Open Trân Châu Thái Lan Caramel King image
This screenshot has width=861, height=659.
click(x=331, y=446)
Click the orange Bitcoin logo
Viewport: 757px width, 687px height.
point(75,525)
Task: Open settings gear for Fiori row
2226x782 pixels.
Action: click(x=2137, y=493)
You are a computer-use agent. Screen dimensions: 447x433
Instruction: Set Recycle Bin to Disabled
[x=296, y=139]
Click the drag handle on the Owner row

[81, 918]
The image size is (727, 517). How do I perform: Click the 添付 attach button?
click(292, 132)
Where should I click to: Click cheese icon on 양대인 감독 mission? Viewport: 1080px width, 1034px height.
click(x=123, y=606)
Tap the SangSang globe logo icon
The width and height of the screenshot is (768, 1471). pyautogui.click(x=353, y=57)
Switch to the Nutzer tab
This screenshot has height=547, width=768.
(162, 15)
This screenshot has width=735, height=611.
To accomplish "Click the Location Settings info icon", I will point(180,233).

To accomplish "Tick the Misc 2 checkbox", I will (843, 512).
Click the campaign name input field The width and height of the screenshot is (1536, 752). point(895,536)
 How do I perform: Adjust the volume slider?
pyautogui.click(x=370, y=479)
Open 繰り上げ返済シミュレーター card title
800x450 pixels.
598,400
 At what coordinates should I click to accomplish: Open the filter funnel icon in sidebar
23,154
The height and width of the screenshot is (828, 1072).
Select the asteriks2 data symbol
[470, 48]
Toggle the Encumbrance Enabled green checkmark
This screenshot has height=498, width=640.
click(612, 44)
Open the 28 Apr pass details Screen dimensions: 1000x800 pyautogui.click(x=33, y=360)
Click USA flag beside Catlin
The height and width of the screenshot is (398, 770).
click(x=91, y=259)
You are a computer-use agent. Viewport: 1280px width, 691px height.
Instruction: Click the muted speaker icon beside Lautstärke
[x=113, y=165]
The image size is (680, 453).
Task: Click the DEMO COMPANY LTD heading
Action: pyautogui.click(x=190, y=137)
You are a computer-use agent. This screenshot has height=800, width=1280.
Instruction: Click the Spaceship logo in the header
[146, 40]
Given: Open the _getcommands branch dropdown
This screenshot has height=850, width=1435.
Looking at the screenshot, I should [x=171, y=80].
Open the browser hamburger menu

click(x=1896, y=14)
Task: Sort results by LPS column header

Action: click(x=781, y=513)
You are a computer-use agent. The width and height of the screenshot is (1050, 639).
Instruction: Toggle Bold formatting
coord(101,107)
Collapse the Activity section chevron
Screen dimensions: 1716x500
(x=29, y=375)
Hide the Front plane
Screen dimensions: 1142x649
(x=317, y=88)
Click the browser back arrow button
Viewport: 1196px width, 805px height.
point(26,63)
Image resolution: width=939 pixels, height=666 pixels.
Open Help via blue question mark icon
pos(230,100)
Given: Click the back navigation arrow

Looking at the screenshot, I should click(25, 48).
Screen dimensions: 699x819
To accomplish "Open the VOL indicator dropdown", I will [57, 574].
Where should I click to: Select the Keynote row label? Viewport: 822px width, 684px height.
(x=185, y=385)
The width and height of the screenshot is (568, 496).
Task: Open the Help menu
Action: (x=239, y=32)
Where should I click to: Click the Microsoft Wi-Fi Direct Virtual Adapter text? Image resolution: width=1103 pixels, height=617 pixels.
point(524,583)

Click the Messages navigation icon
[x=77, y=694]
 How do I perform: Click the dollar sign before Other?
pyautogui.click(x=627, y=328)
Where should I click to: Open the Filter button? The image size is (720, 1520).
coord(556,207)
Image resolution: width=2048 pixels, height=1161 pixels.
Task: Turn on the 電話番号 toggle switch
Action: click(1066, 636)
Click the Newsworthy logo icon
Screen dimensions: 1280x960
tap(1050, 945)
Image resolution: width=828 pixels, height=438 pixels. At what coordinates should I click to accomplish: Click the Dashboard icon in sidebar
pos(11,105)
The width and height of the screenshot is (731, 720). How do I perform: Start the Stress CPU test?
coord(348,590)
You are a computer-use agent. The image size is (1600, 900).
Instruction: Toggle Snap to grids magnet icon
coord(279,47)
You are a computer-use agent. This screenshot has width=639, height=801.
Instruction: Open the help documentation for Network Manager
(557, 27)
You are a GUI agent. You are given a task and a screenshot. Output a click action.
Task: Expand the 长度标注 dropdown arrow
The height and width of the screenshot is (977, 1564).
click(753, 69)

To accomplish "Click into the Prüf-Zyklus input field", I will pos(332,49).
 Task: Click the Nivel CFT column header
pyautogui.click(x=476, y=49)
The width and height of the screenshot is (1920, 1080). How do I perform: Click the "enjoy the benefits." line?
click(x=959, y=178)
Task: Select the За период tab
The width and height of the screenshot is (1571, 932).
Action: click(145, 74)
========================
— Task directions —
Reproduce the final stretch of the data above: every line from the one holding "Task: Select the За период tab" through the end, inclusive, exactly as written and nothing else.

— Task answer —
Task: Select the За период tab
The width and height of the screenshot is (1571, 932).
Action: click(145, 74)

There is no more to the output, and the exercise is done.